JACKSONVILLE, Fla. – Employees and families of a local elementary school are frustrated as construction continues on a new, charter school campus right across the street from their public school.
Now, they’re demanding changes at the state level.
A month ago, stakeholders of Alimacani Elementary School said they were taken by surprise when they learned about the plans for a new River City Science Academy campus.
At the time, they said they wanted to figure out a way to put a stop to the project, but the way the system is set up for charter schools in Florida, makes that impossible.
Parents, teachers and employees at Almicani say it’s going to create some problems, one of which is traffic.
They say San Pablo Road already gets backed up during pick up drop-off times, a dangerous issue that will be compounded with another campus across the street since the charter school won’t have to offer bus service.
But the bigger worry is resources at the public elementary school.
There’s only a certain number of students in the neighborhood for which the state and district dole out a certain number of dollars.
Kenyatta Register, who chairs the Alimacani School Advisory Council, said the new school will draw students and public funds away.
“In Duval County appears, it appears that they’re popping up in different communities, and then that community becomes saturated, Register said.
Earlier this week, stakeholders met with the DCPS board chairwoman Elizabeth Andersen, demanding to know why the school board signed off on the project right across the street from an existing school.
The answer was that it didn’t.
A Charter School application only has to provide a general area where it wants to build, not an exact location.
“The school board essentially said it’s out of their hand, they have very little wiggle room to deny charters, regardless of their where they’re going in,” Register said. “So that would be one aspect is to allow more local control through the local school system.”
For the new RCSA campus, the board signed off on it being built “East of I-295, and preferably north of Beach Blvd.”
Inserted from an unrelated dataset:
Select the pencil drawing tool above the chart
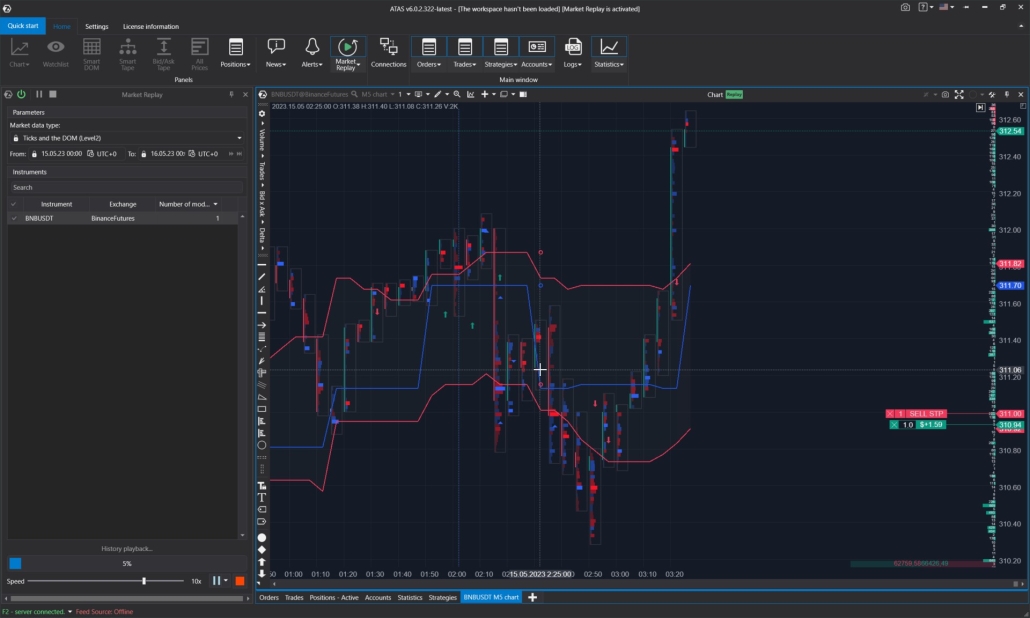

Also, there are only a few reasons for which the board is allowed to turn down a Charter School application, and location is not one of them.
Charter Schools are also exempt from the state requirements for education facilities.
Register and other stakeholders say it’s time for state legislators to take another look at the Charter School system and provide local districts more authority.
“Another is to consider fiscal responsibility and how with an increase in charter schools, the school system can become saturated,” Register said.
Leaders at RSCA declined to comment on this story.